Exercise aim: Resume the passage on brain connectivity in psychological interventions, writing on from its last sentence.

Excerpted text:
"""
Additional findings were increased in task-active connectivity within prefrontal cortex (Goldin et al., 2013; Mason et al., 2015) and with the cerebellum (Kumari et al., 2009), perhaps in keeping with a shared executive role (Bellebaum and Daum, 2007). Overall, changes in insula connectivity were rarely examined. This is in contrast with studies of mindfulness training which consistently increase insula activation, coinciding with an increase in inverse coupling (Farb et al., 2013; Kirk et al., 2014) or decoupling (Farb et al., 2007) with prefrontal cortex. This has been interpreted as a shift away from engaging cognitive and self-talk processes towards non-verbal, interoceptive awareness (Farb et al., 2007). Further work comparing different psychological interventions will be needed to clarify shared and distinct psychoneurobiological mechanisms.

A further question is to what degree the neurobiological mechanisms outlined here overlap with those of pharmacological interventions. Although connectivity mechanisms remain to be reviewed, reviews of activation studies indicate at least partially distinct mechanisms. Quidé et al. (2012) concluded that, across a range of disorders and methodologies, psychological interventions effect activation increases in higher order prefrontal cortical areas, whereas pharmacotherapy reduces activation of limbic structures. Further work directly comparing psychological and pharmacological interventions may be helpful for establishing common and distinct mechanisms.
"""
Source data:
"""
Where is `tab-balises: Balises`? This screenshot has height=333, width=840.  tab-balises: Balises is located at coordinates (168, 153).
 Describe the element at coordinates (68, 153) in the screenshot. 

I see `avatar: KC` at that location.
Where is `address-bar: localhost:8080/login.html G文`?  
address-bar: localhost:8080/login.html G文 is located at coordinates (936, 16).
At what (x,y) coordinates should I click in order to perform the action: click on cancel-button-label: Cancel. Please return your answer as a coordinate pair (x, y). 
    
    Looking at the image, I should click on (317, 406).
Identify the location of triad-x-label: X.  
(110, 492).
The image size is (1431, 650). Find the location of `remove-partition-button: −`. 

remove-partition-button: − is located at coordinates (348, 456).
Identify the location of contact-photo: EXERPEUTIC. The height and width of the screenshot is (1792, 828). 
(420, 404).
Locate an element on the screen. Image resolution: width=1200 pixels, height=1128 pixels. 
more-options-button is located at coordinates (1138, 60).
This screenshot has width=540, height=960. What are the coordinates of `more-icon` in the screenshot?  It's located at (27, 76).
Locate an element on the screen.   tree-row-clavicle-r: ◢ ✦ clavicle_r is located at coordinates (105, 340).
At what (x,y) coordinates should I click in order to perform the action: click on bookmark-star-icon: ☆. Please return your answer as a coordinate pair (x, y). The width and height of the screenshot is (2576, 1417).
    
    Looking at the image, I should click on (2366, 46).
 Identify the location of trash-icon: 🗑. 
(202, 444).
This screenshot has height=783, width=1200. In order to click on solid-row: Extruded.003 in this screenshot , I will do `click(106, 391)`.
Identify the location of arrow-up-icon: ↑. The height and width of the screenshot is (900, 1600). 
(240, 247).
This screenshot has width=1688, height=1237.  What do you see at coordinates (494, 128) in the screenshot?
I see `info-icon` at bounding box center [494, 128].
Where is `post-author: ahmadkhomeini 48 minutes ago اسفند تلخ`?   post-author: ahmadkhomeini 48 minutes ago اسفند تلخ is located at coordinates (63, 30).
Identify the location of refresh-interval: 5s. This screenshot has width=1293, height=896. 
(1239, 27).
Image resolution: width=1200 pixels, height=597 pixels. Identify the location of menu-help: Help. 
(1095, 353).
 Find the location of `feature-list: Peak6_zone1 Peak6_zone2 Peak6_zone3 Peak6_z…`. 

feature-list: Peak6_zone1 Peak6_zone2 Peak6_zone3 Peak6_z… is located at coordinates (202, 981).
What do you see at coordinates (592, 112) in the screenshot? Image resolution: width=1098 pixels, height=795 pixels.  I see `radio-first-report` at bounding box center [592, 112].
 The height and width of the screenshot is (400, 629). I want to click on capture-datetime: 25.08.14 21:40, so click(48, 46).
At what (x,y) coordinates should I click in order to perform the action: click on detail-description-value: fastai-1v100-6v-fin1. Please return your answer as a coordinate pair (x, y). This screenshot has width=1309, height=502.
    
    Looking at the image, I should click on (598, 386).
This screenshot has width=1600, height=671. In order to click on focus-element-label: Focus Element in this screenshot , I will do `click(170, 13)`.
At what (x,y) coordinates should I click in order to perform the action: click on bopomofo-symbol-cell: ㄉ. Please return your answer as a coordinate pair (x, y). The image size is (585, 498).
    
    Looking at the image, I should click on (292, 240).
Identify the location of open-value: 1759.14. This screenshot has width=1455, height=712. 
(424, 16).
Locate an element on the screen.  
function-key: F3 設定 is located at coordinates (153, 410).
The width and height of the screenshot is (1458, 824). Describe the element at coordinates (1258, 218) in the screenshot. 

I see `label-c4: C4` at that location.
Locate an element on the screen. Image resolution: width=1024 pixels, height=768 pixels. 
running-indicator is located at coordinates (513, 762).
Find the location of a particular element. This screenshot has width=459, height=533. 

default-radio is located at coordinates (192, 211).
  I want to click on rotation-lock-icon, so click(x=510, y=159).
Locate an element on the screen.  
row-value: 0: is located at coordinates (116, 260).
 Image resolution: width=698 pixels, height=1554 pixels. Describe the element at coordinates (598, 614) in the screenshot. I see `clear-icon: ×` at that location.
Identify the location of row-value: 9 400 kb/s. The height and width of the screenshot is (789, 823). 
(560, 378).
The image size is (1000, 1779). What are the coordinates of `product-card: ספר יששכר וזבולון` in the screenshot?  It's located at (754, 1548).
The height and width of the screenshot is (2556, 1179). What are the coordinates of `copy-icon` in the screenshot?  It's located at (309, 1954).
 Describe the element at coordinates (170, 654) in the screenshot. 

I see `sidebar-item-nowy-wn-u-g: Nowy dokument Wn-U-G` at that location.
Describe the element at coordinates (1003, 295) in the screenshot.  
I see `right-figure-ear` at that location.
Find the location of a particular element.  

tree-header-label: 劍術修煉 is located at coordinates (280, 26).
"""
Task answer:
Recommendations and future directions

Summarising the limitations above, there is a need for more studies, particular of other presentations besides anxiety disorders to enable quantitative aggregation methods (i.e. meta-analysis). Furthermore, there is a paucity of high-quality studies examining other therapy approaches besides CBT. This is surprising given the considerable literature for the neuroscience of mindfulness (mostly in healthy participants) and the ever-increasing evidence base for third-wave CBT approaches such as acceptance and commitment therapy and dialectical behavioural therapy.

For longitudinal studies, a more general methodological issue concerns whether therapy-related changes represent ‘state’ effects of reduced symptomatology, rather than mechanisms of therapy per se. It may be fruitful to examine ‘surrogate’ processes that approximate in-session therapy. For example, Cisler et al. (2014) examined the neural correlates of repeated exposure to personalised trauma narratives in people meeting criteria for post-traumatic stress disorder (PTSD). Across trials, they found increased positive coupling between amygdalo-hippocampal and prefrontal cortical regions, perhaps reflecting integration of aversive mnemonic traces with higher order cognitive processes. In other areas of social cognitive science, the simultaneous acquisition of functional connectivity data in multiple persons is being exploited for the purpose of studying reciprocal social cognitive processes (see, for example, Babiloni and Astolfi, 2014). While technical constraints currently render real-time neuroimaging of psychological therapy impractical, this may be a future area for understanding client and therapist interactions (Weingarten and Strauman, 2014).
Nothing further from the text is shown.